Below are the entries; give again exactly the lines from the one mentioning "Click the 创建存储桶 blue button" through the one mentioning "Open the hamburger", inclusive.
---------- Given records ----------
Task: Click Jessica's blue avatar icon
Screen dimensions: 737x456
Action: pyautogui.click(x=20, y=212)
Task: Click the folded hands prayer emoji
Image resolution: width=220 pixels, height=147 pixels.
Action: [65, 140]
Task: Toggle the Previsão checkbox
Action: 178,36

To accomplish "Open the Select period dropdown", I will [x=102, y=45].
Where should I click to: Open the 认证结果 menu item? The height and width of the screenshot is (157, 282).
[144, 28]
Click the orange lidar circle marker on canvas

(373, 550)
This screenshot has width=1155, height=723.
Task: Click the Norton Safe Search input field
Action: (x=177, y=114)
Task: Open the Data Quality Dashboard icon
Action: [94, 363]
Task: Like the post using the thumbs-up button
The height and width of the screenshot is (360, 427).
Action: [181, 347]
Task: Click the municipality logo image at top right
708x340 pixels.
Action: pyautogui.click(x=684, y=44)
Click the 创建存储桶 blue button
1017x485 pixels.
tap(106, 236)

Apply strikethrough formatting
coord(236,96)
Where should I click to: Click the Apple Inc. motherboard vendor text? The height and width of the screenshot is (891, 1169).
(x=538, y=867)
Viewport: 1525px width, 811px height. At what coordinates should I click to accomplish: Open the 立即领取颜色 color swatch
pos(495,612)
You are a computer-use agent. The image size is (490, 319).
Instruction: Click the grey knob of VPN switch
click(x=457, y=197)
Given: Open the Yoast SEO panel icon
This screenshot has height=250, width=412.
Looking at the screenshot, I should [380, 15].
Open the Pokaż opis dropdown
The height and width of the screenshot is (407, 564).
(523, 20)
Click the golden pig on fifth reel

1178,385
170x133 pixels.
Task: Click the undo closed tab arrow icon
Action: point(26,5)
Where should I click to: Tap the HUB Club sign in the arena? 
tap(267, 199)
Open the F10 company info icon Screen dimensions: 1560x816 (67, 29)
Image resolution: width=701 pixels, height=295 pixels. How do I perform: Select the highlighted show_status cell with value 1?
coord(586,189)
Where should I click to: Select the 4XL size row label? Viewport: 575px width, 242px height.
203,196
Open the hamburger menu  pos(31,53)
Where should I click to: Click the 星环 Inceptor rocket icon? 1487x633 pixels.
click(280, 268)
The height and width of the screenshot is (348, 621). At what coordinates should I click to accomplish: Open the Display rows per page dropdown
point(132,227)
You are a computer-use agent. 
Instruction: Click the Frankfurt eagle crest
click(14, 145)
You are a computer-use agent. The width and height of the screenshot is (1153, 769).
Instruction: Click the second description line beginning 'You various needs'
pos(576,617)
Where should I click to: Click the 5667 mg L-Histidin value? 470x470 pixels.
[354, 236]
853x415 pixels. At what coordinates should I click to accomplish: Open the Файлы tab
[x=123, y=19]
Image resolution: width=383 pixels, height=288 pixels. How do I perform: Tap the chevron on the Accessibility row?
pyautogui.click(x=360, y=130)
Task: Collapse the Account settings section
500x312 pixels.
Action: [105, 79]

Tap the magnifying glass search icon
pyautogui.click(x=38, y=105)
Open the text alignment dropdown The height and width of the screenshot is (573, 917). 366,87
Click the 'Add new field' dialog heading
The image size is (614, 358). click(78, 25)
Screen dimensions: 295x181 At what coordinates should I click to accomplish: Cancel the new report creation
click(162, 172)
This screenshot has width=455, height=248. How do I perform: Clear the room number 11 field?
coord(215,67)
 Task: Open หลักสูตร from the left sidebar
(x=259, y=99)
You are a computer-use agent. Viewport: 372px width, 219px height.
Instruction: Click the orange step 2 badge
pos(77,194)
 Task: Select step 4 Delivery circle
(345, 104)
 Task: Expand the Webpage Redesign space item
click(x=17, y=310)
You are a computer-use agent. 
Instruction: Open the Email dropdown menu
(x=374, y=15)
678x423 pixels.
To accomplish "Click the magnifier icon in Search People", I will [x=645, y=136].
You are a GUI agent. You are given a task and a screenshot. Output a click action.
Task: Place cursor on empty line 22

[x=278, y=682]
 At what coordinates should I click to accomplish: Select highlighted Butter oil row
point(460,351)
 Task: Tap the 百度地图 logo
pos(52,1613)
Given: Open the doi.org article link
----------
[Reply]
Click the 创建存储桶 blue button
1017x485 pixels.
tap(106, 236)

Apply strikethrough formatting
coord(236,96)
Where should I click to: Click the Apple Inc. motherboard vendor text? The height and width of the screenshot is (891, 1169).
(x=538, y=867)
Viewport: 1525px width, 811px height. At what coordinates should I click to accomplish: Open the 立即领取颜色 color swatch
pos(495,612)
You are a computer-use agent. The image size is (490, 319).
Instruction: Click the grey knob of VPN switch
click(x=457, y=197)
Given: Open the Yoast SEO panel icon
This screenshot has height=250, width=412.
Looking at the screenshot, I should [380, 15].
Open the Pokaż opis dropdown
The height and width of the screenshot is (407, 564).
(523, 20)
Click the golden pig on fifth reel

1178,385
170x133 pixels.
Task: Click the undo closed tab arrow icon
Action: point(26,5)
Where should I click to: Tap the HUB Club sign in the arena? 
tap(267, 199)
Open the F10 company info icon Screen dimensions: 1560x816 (67, 29)
Image resolution: width=701 pixels, height=295 pixels. How do I perform: Select the highlighted show_status cell with value 1?
coord(586,189)
Where should I click to: Select the 4XL size row label? Viewport: 575px width, 242px height.
203,196
Open the hamburger menu  pos(31,53)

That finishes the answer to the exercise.